**What to do**.
Rewrite the stretch of records from the line containing "Draw a vertical line tool" through the end of the records, changing "vertical" to "horizontal" and keeping everything else the same. Leave the pictures out of your answer.

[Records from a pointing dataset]
+-------+

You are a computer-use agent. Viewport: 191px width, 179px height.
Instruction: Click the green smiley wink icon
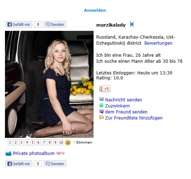(x=101, y=105)
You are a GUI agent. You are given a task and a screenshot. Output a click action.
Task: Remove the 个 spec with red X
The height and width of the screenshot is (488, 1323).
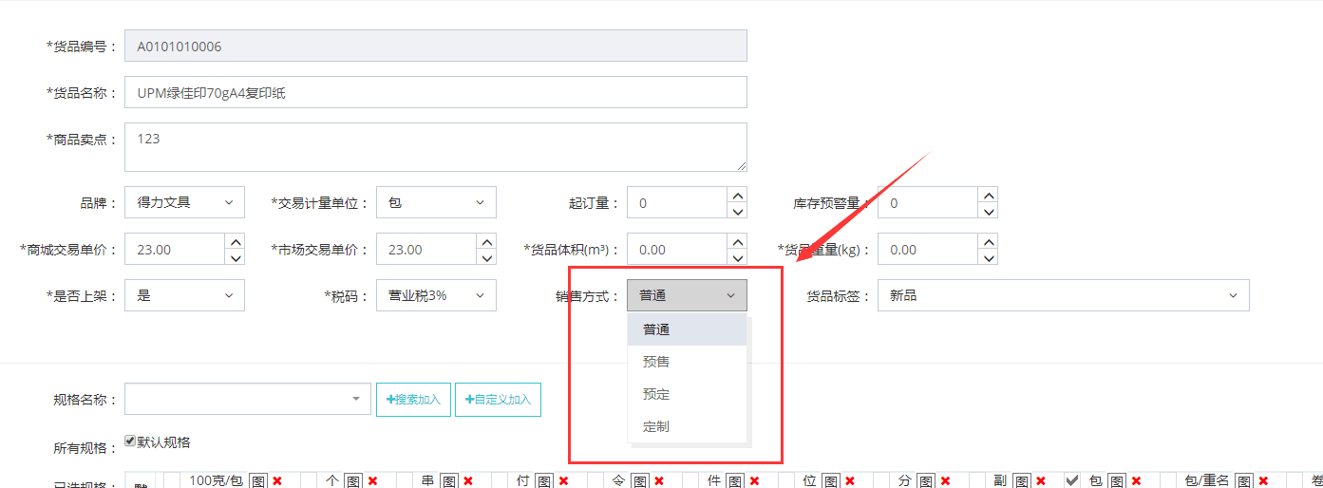(372, 481)
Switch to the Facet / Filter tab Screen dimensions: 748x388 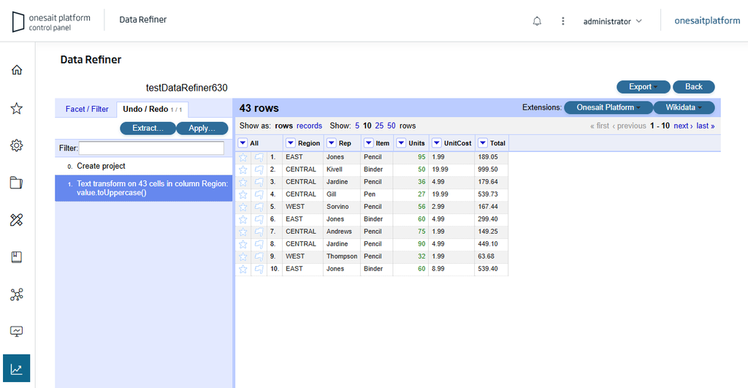[x=87, y=110]
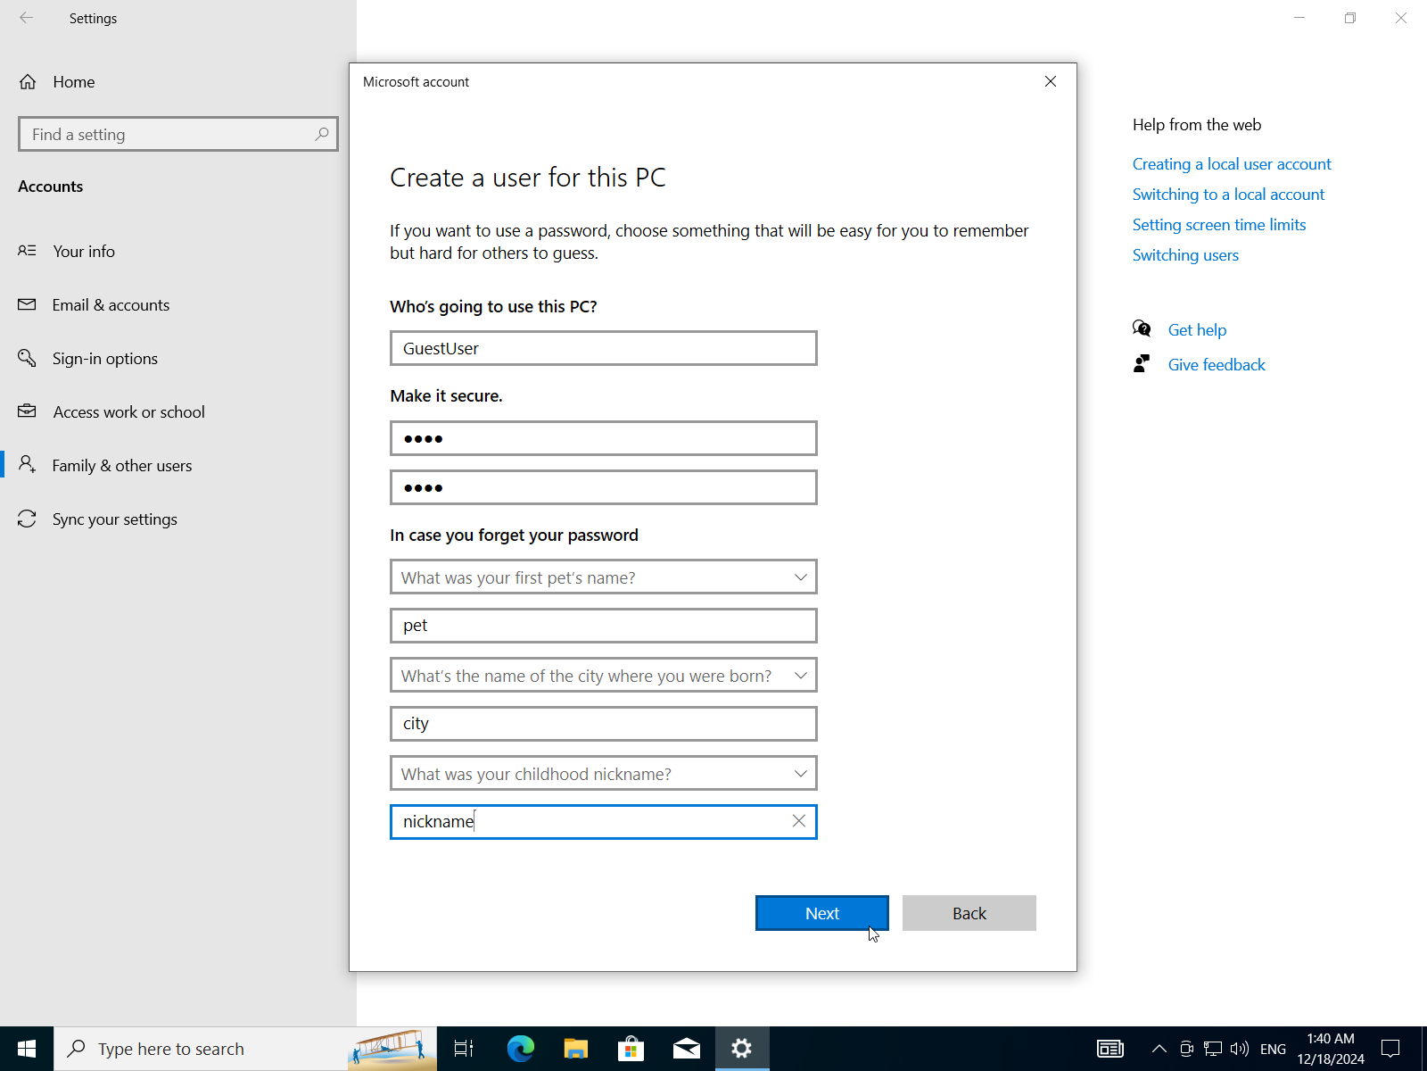
Task: Expand the first pet's name question dropdown
Action: coord(800,577)
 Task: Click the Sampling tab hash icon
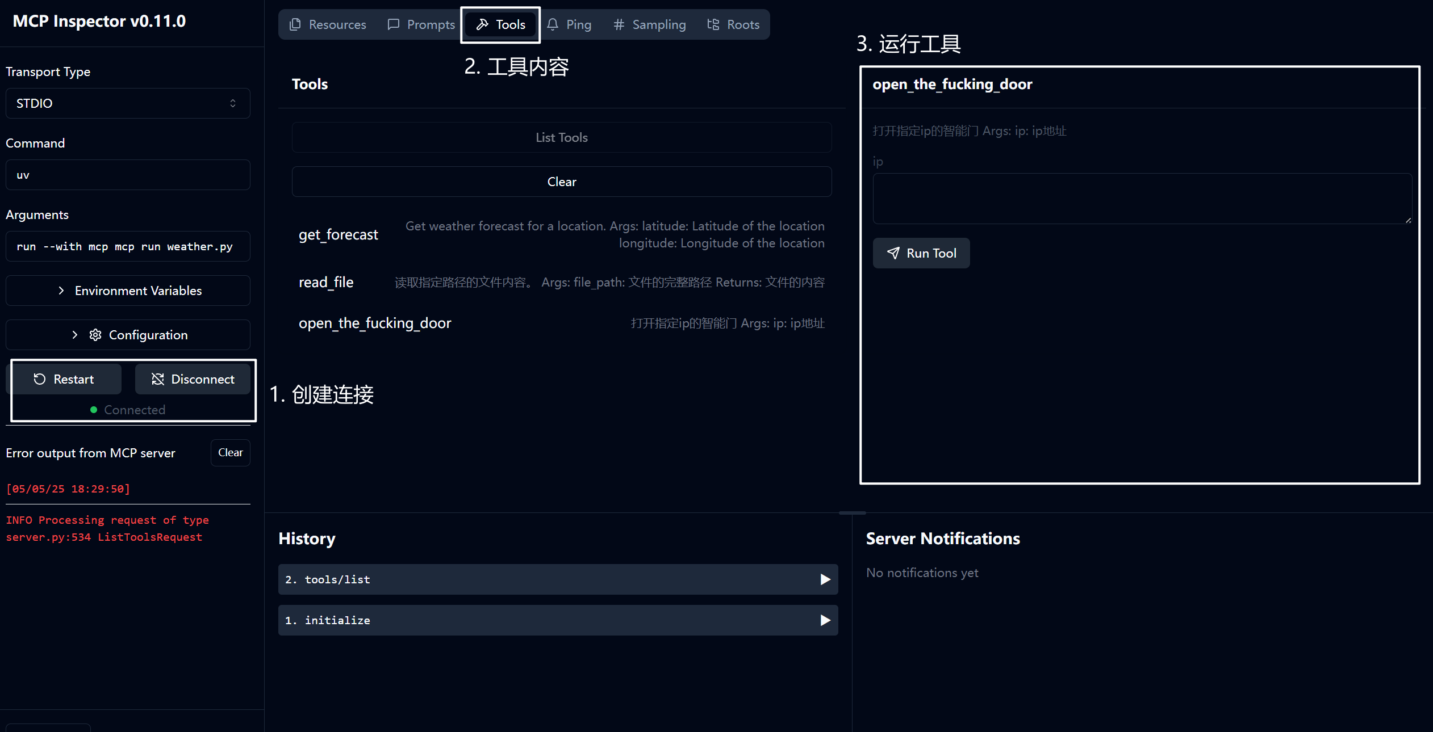click(x=619, y=24)

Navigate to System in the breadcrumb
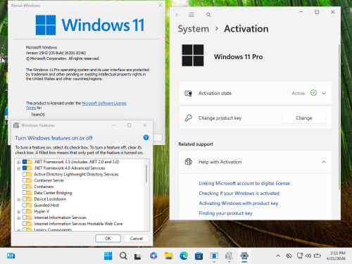click(x=194, y=29)
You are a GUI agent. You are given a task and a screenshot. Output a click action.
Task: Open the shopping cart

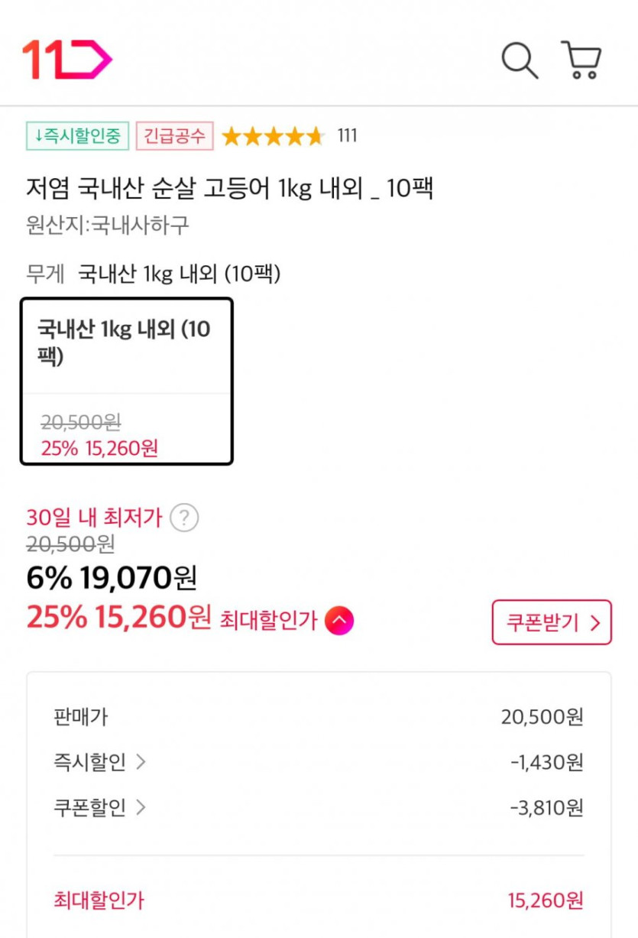pyautogui.click(x=581, y=60)
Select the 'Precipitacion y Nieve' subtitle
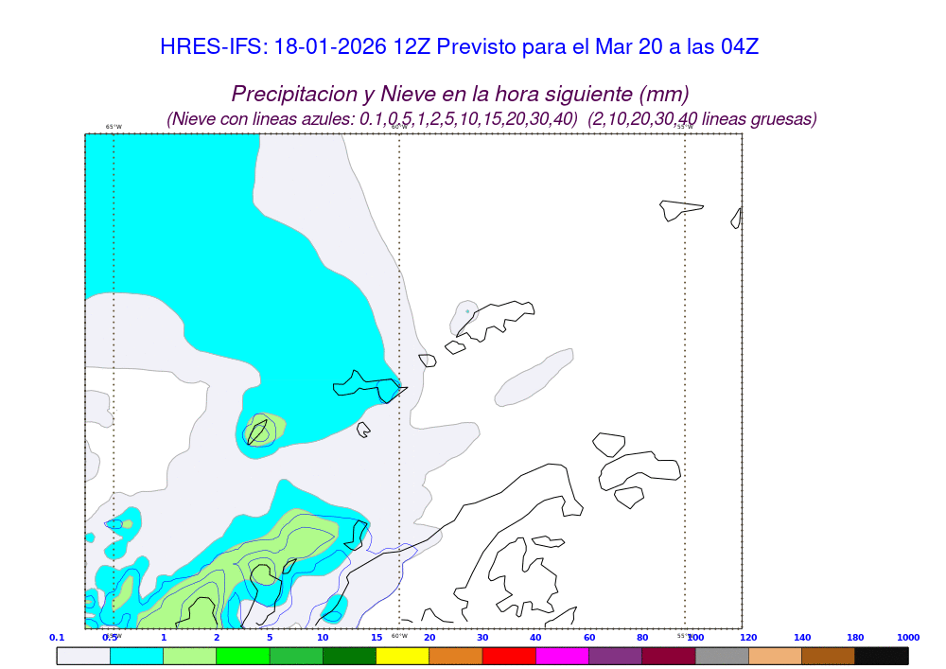Image resolution: width=946 pixels, height=669 pixels. pyautogui.click(x=460, y=94)
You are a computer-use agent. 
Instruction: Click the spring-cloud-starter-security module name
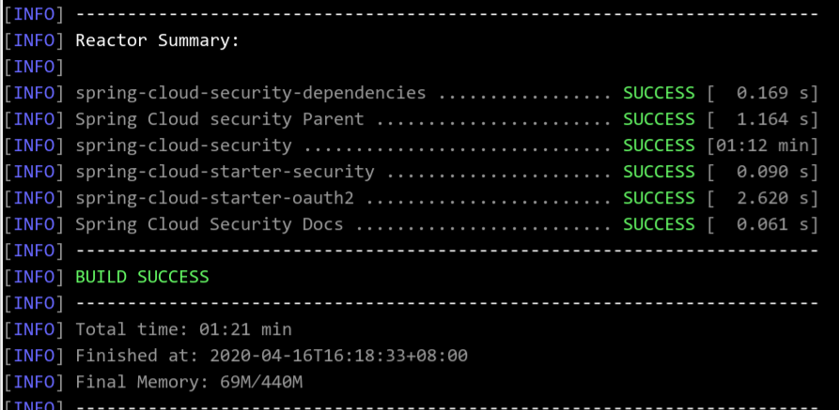[x=225, y=172]
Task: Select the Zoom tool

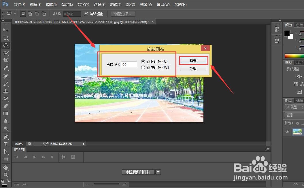Action: click(x=6, y=175)
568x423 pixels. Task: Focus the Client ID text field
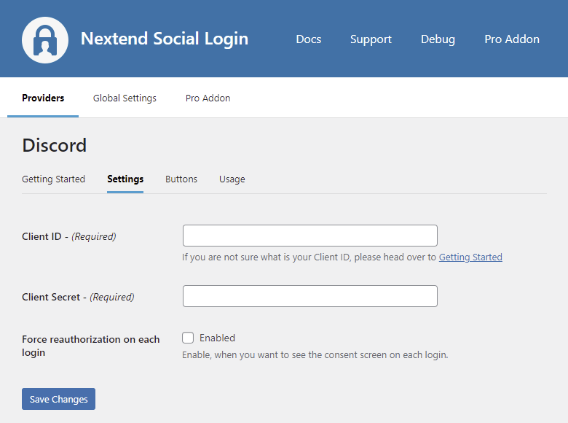[309, 236]
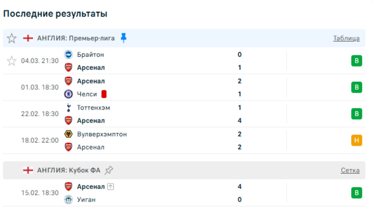This screenshot has height=212, width=372.
Task: Open the АНГЛИЯ: Премьер-лига league title
Action: coord(76,39)
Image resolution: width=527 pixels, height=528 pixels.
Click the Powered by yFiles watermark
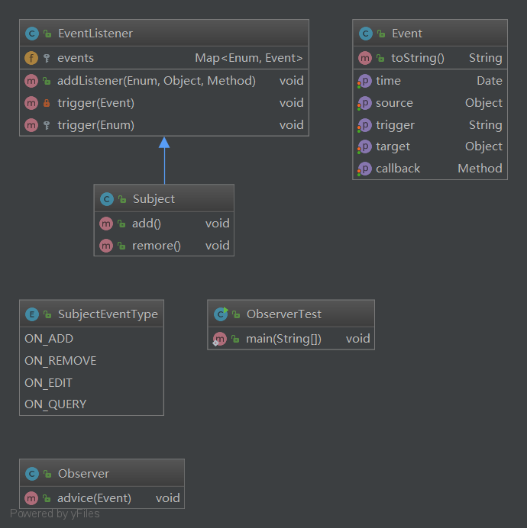tap(55, 514)
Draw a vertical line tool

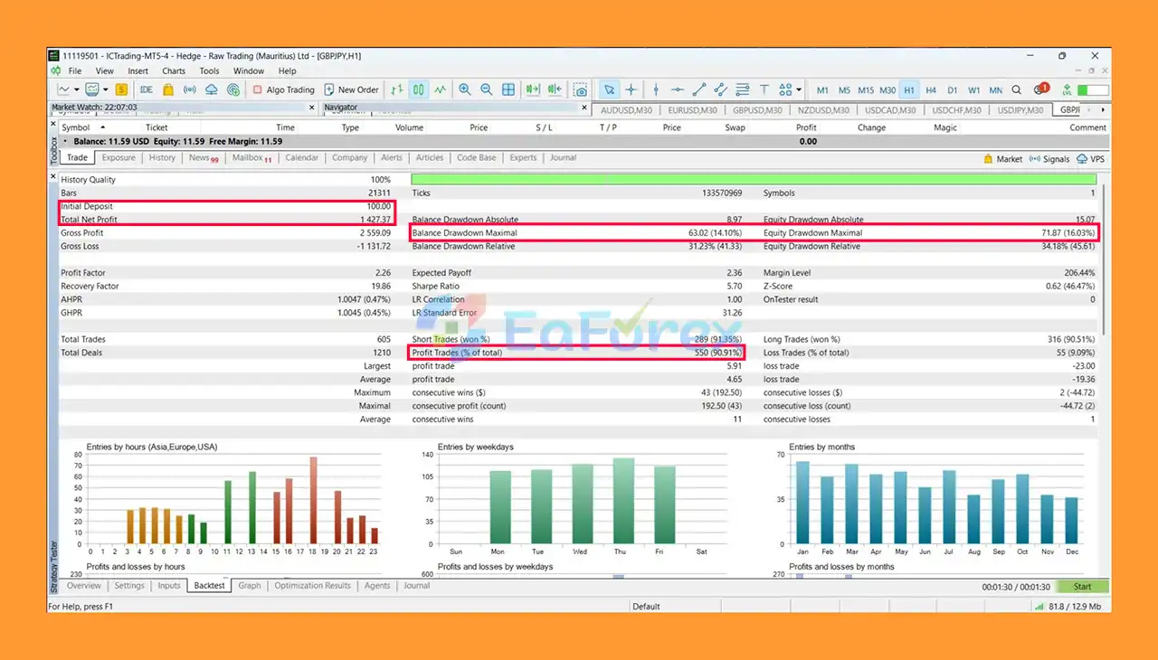(x=656, y=90)
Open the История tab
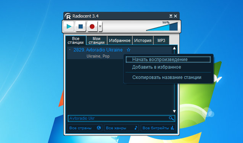The height and width of the screenshot is (143, 243). click(143, 40)
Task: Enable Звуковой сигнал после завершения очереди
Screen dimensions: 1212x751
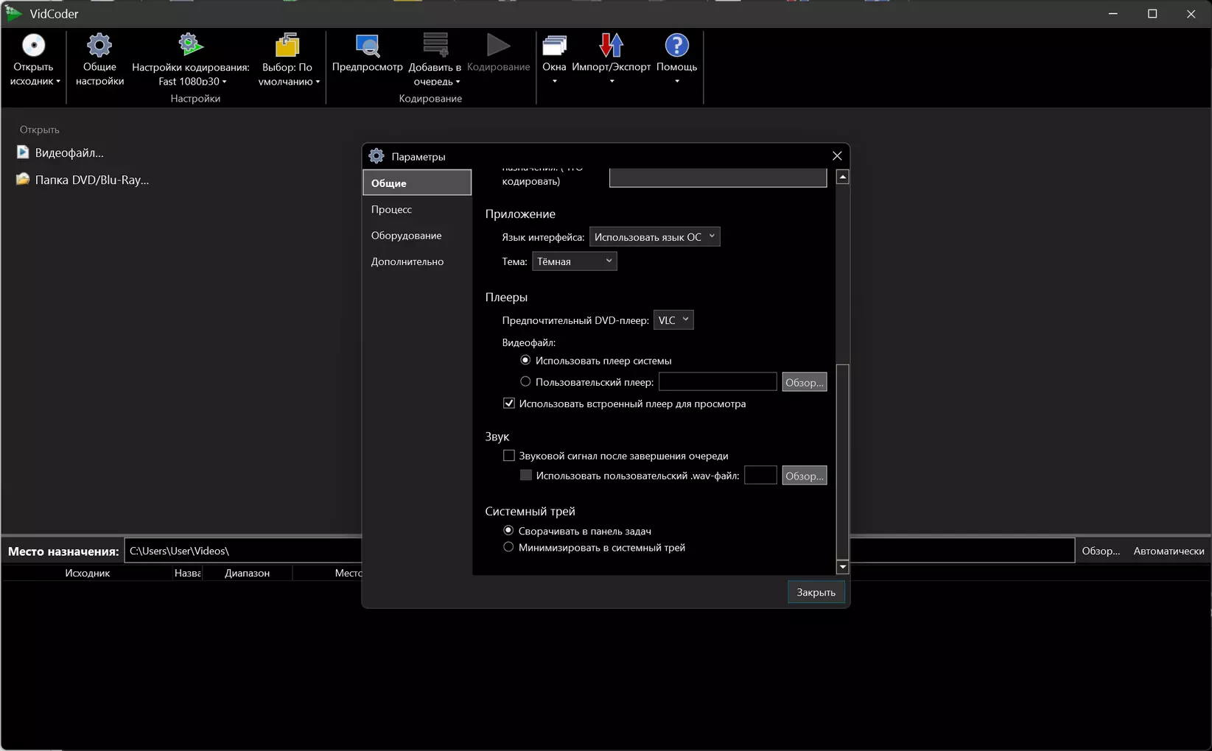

+-------+

**Task solution**.
Draw a horizontal line tool

(x=656, y=90)
Open the История tab
The height and width of the screenshot is (143, 243). click(143, 40)
Task: Enable Звуковой сигнал после завершения очереди
Screen dimensions: 1212x751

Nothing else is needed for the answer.